Brief: Copy exactly, no pictures: every line from the one that contains "You are a GUI" through the end of the entries below.

Screenshot grounding data

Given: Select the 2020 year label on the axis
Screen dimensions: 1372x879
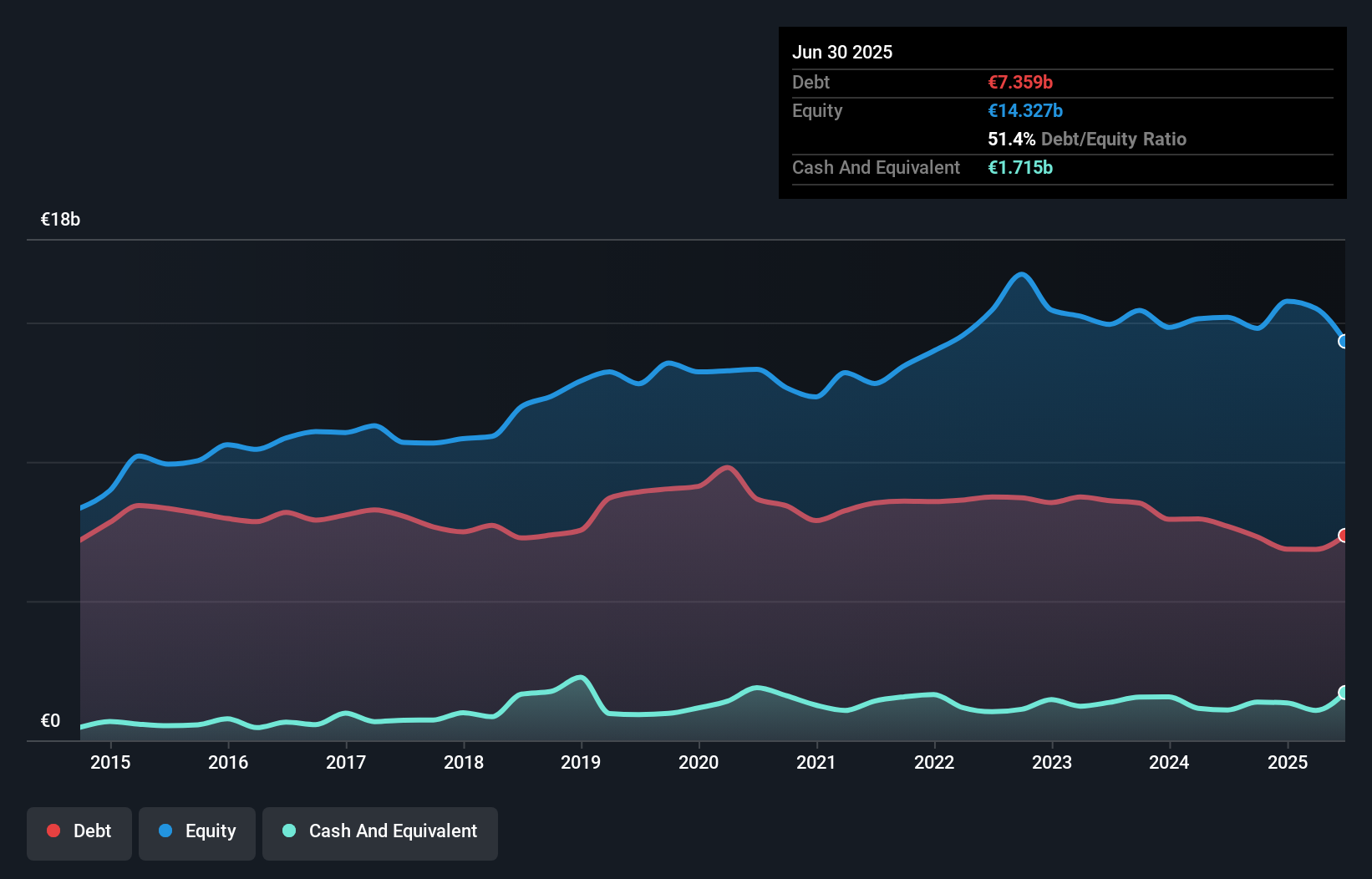Looking at the screenshot, I should coord(699,762).
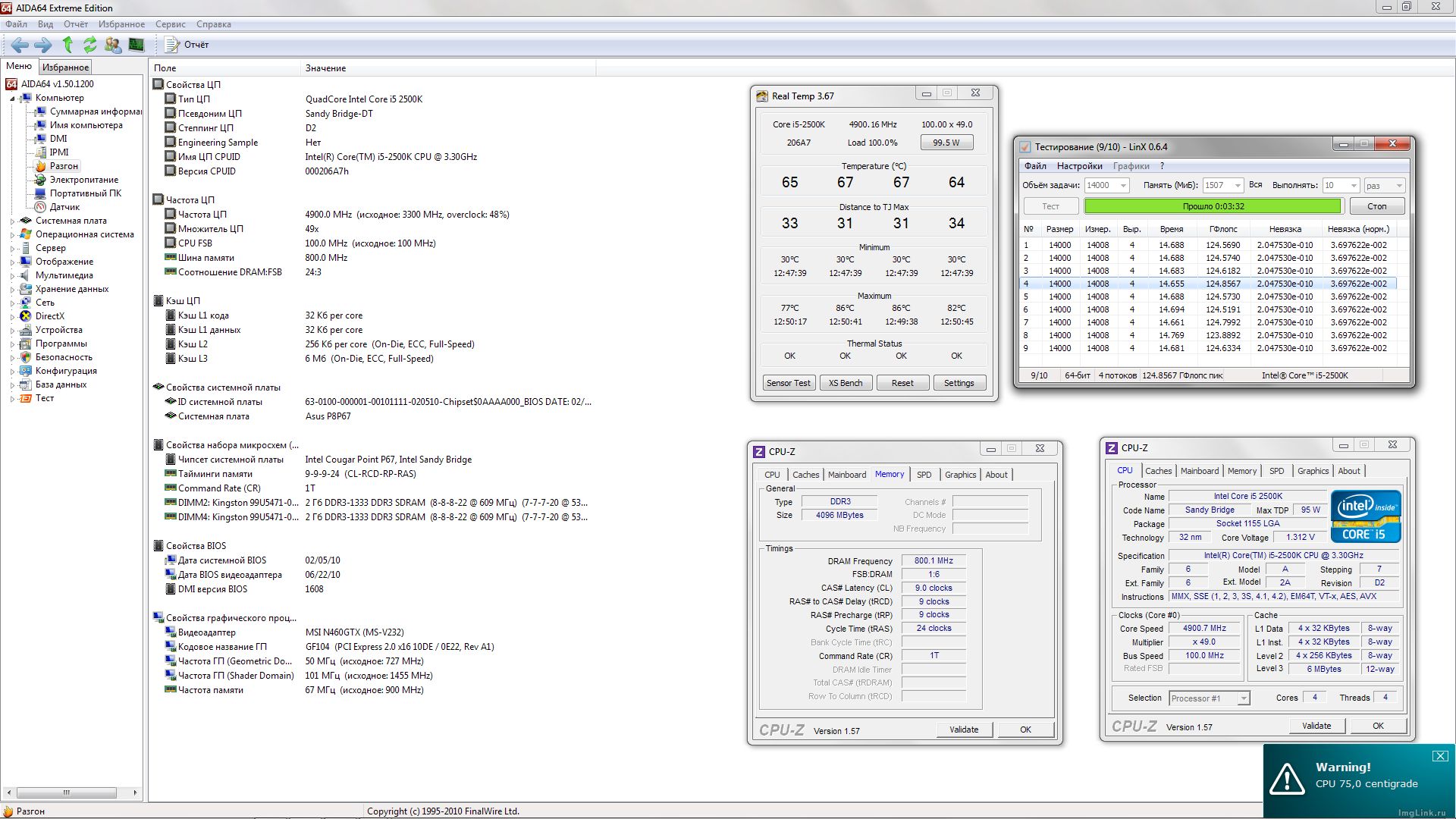Select Электропитание in the sidebar tree
Viewport: 1456px width, 819px height.
point(83,180)

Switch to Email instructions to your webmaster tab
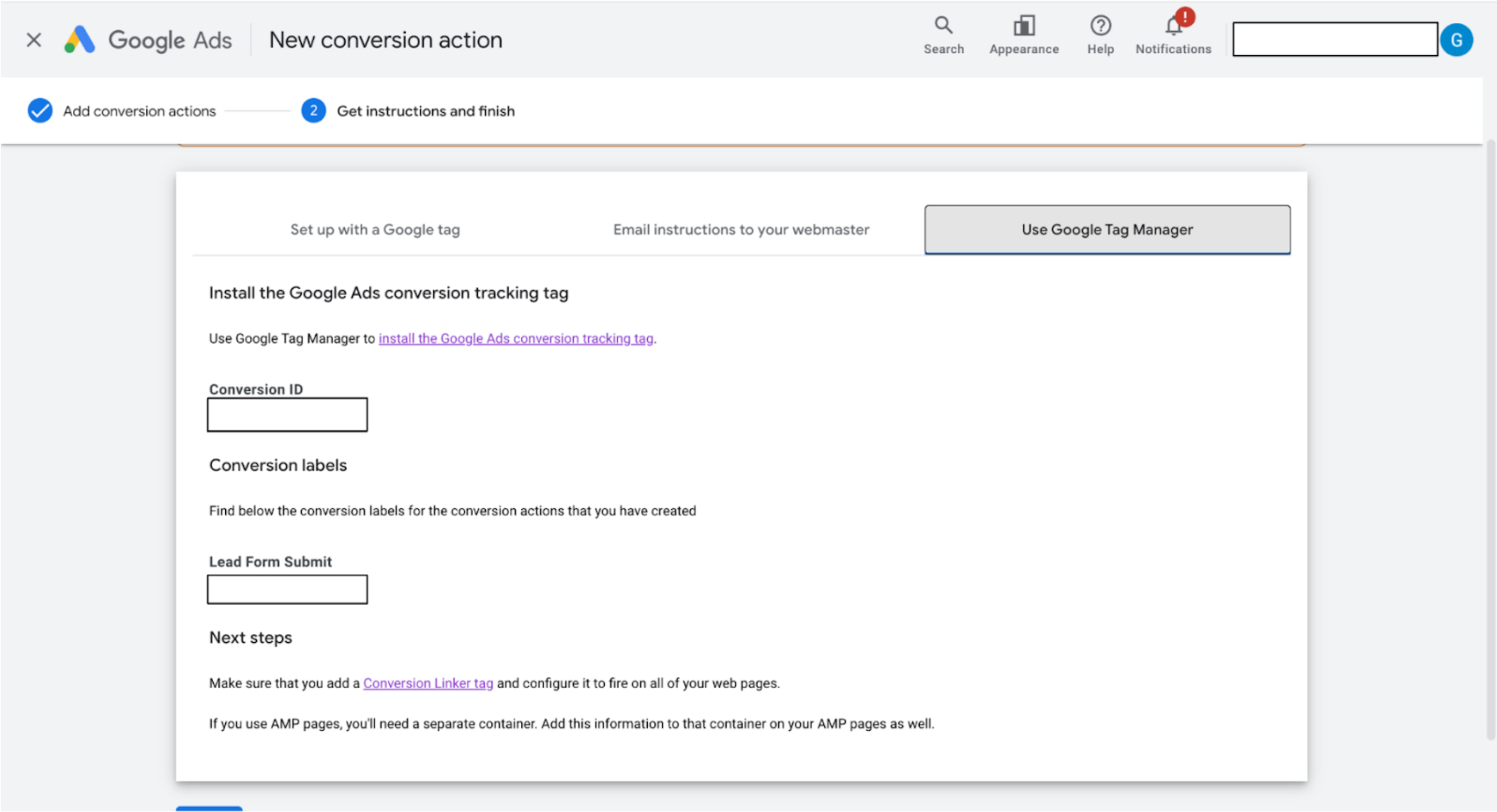[x=741, y=229]

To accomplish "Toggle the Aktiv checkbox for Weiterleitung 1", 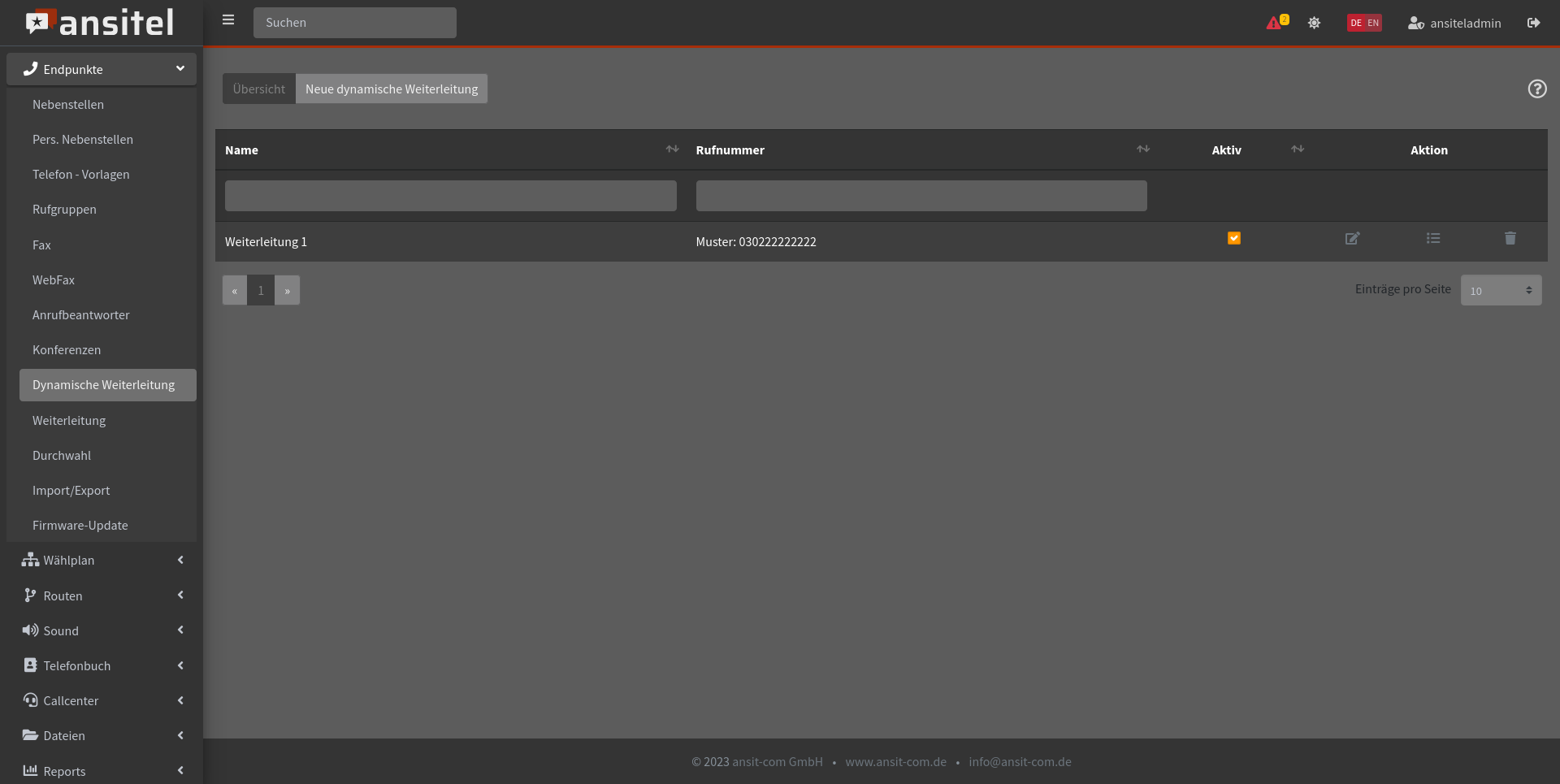I will click(x=1234, y=238).
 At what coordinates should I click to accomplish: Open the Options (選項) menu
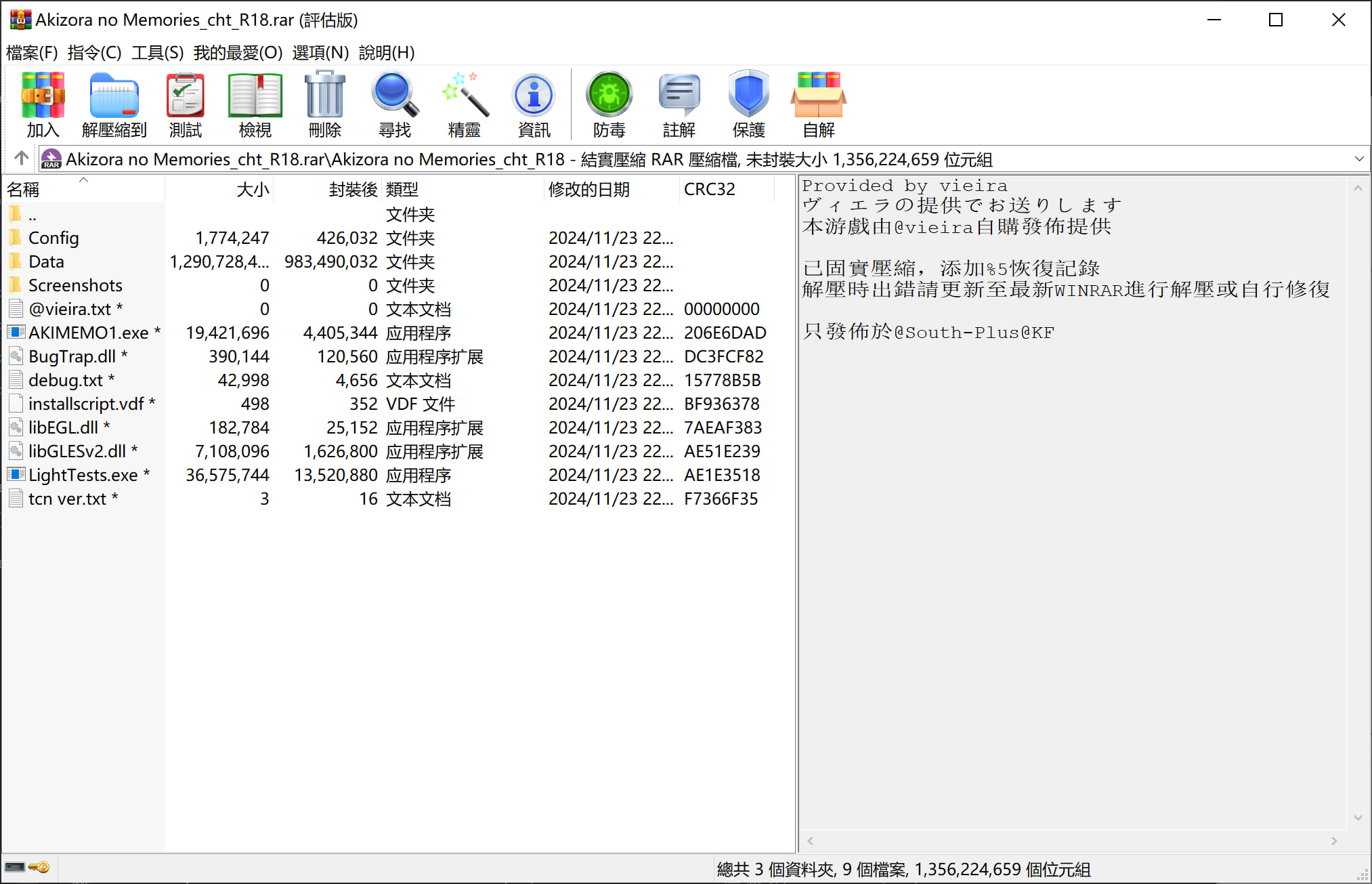[320, 53]
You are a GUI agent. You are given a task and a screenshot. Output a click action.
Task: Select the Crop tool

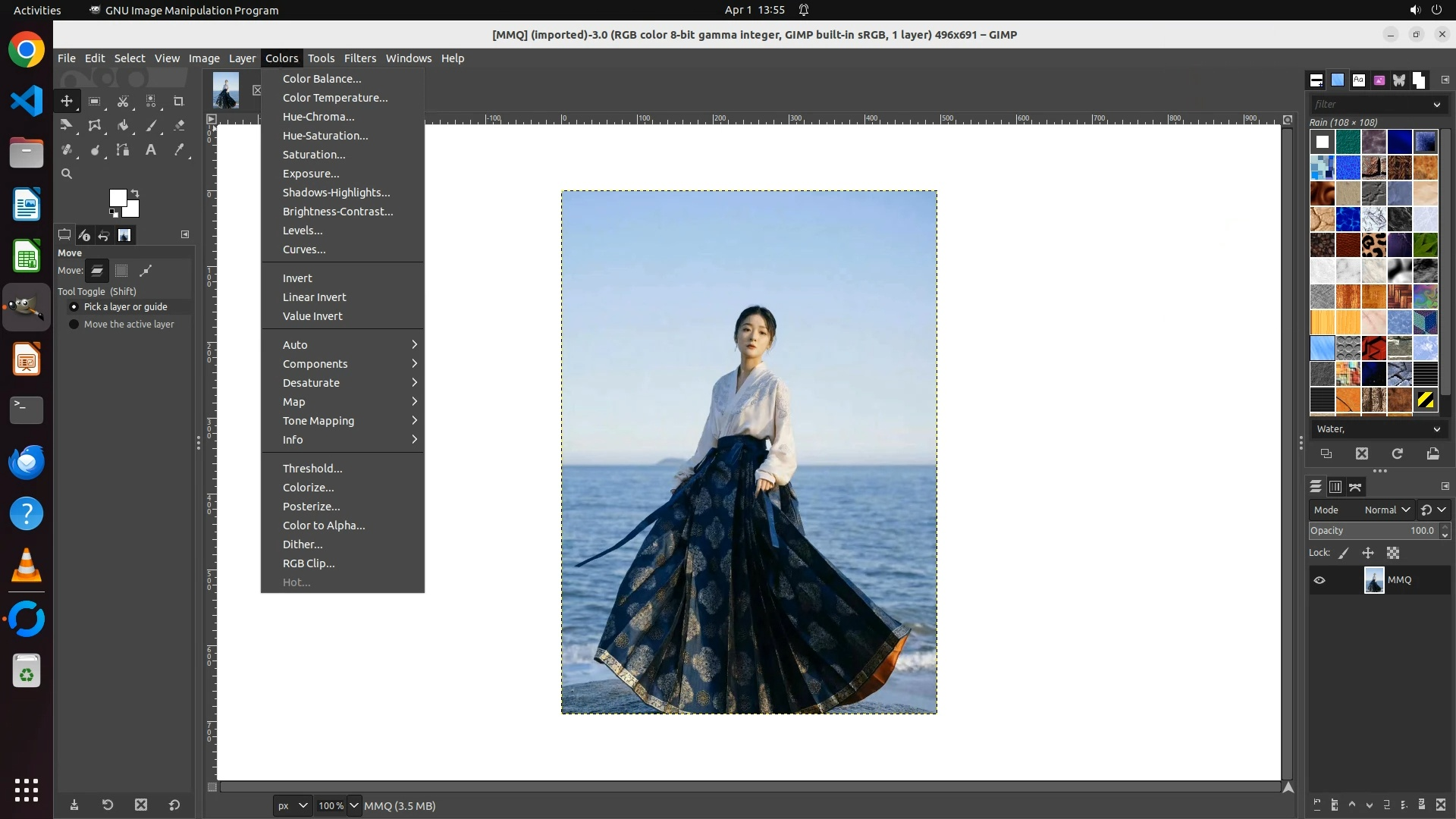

Answer below:
You are a GUI agent. You are given a task and a screenshot. Output a click action.
Task: Select the Crop tool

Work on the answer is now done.